Document text
=====

Already, there have been some tough questions, coming especially from the EU and China. New Zealand’s answered them, but will have to more to defend itself than these carefully fudged answers.

Our negotiators have been trying to promote our position around the meeting, including a botched attempt in a science discussion yesterday, when they were interrupted halfway through a blatant PR presentation. They were told to get back to the issue at hand (science, not promotion of a country’s so-called “efforts”), after a number of governments objected to our highjacking the agenda.

Right now, our ballooning emissions are on track to be at least 36% above 1990 levels – instead of the 5% below 1990 that we’ve promised, and they’re going to continue going up. In short, we’re in trouble. And we’re going to get hammered for this next week.

But let’s turn for a minute to our efforts to actually solving this problem at the global level.

At the centre of NZ’s proposal for the Paris agreement is the notion that while elements of the global deal should be legally binding, targets for cutting emissions should not be legally binding.

Everyone should just add up what they feel like doing, put them in a schedule, and the sum total should be the agreed global target. And the national targets should not be legally binding.

This proposal drew praise from Obama’s climate envoy Todd Stern a few weeks back, and the idea is also supported by a band of the most recalcitrant countries on climate change: Australia (where “coal is good for humanity”) and Canada, home of the tarsands, who have, like NZ, walked away from the Kyoto Protocol.

On the other hand, the EU, in their first press conference in Lima this week, were unequivocal in their opposition to the idea. Elina Bardram, head of the EU delegation told reporters that:

 “The EU is of the mind that legally binding mitigation targets are the only way to provide the necessary long-term signal, the necessary confidence to the investors … and provide credibility in the low carbon transition worldwide.”

=====

Excerpted data
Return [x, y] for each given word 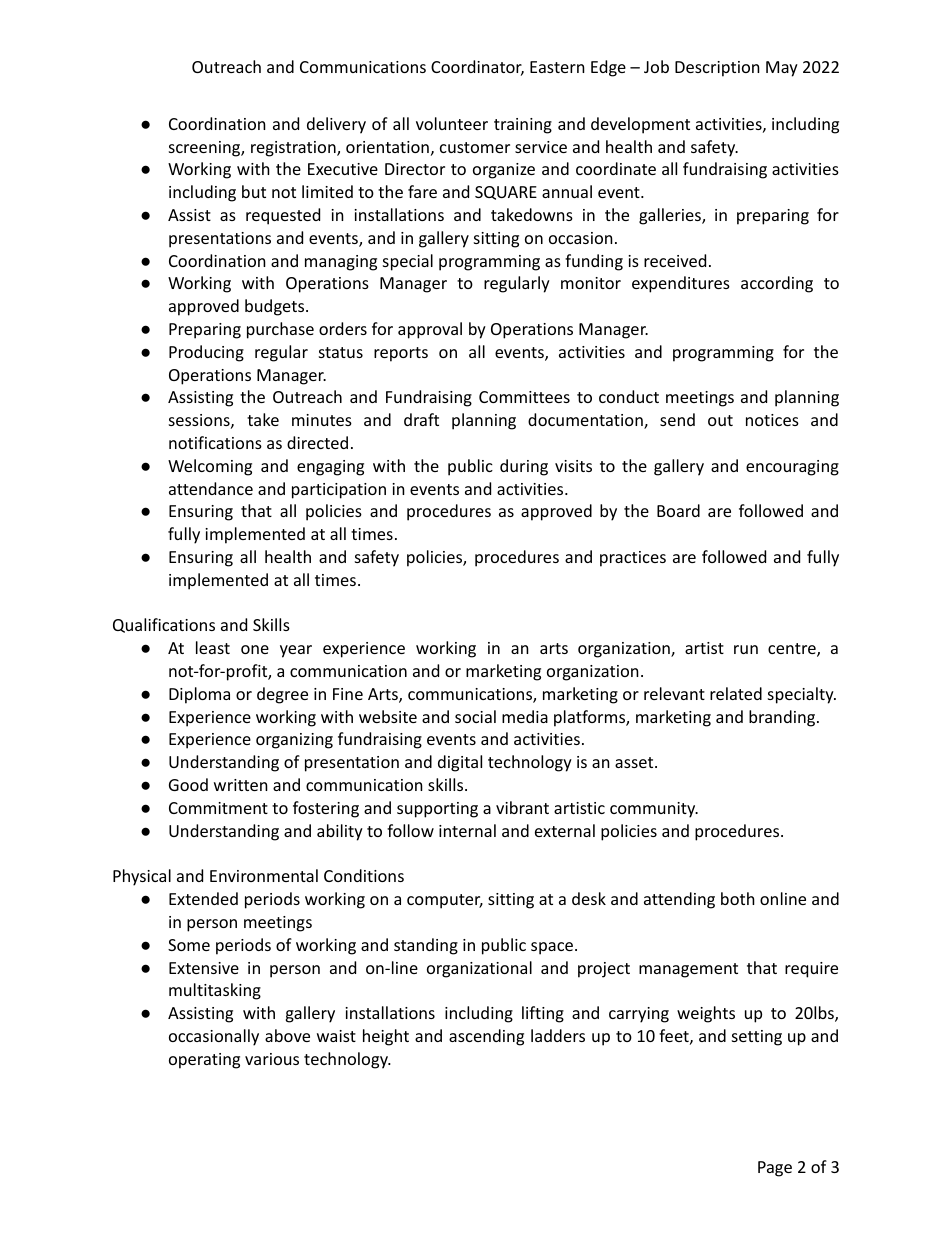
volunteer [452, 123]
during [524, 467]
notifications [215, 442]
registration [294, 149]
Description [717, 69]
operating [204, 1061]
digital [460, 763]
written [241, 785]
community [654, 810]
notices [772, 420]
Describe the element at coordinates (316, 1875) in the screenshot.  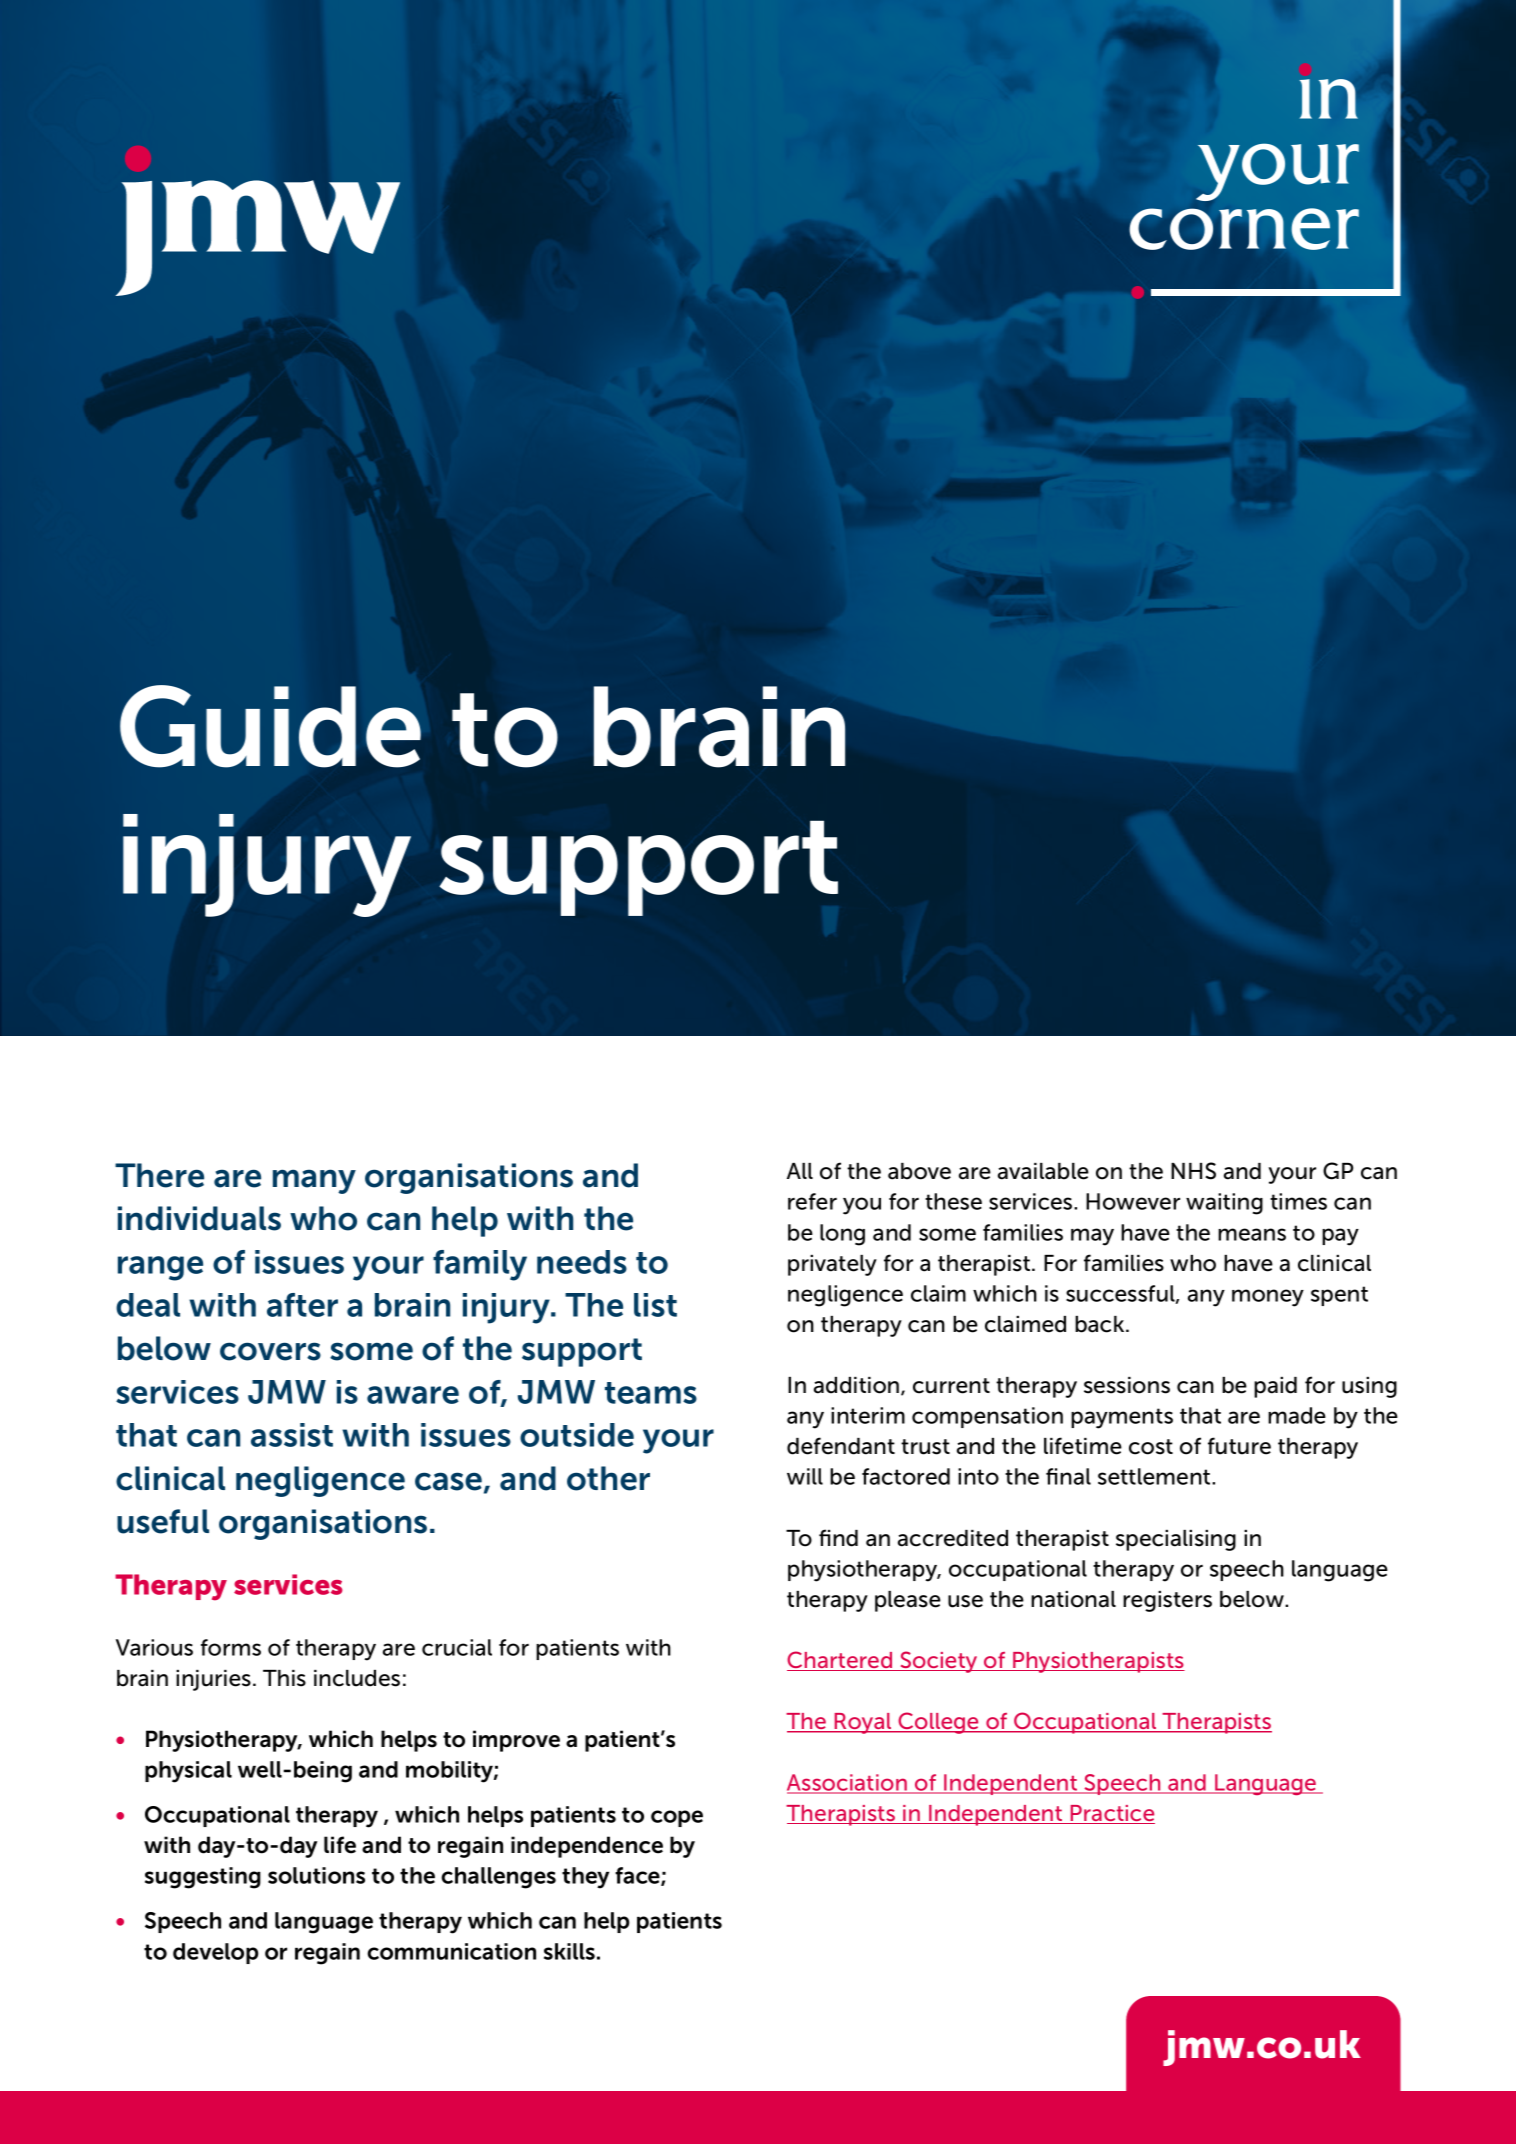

=====

Goal
In the passage on New Zealand's climate negotiations, how far above 1990 levels are the country's emissions on track to be?

Written answer
At least 36% above 1990 levels.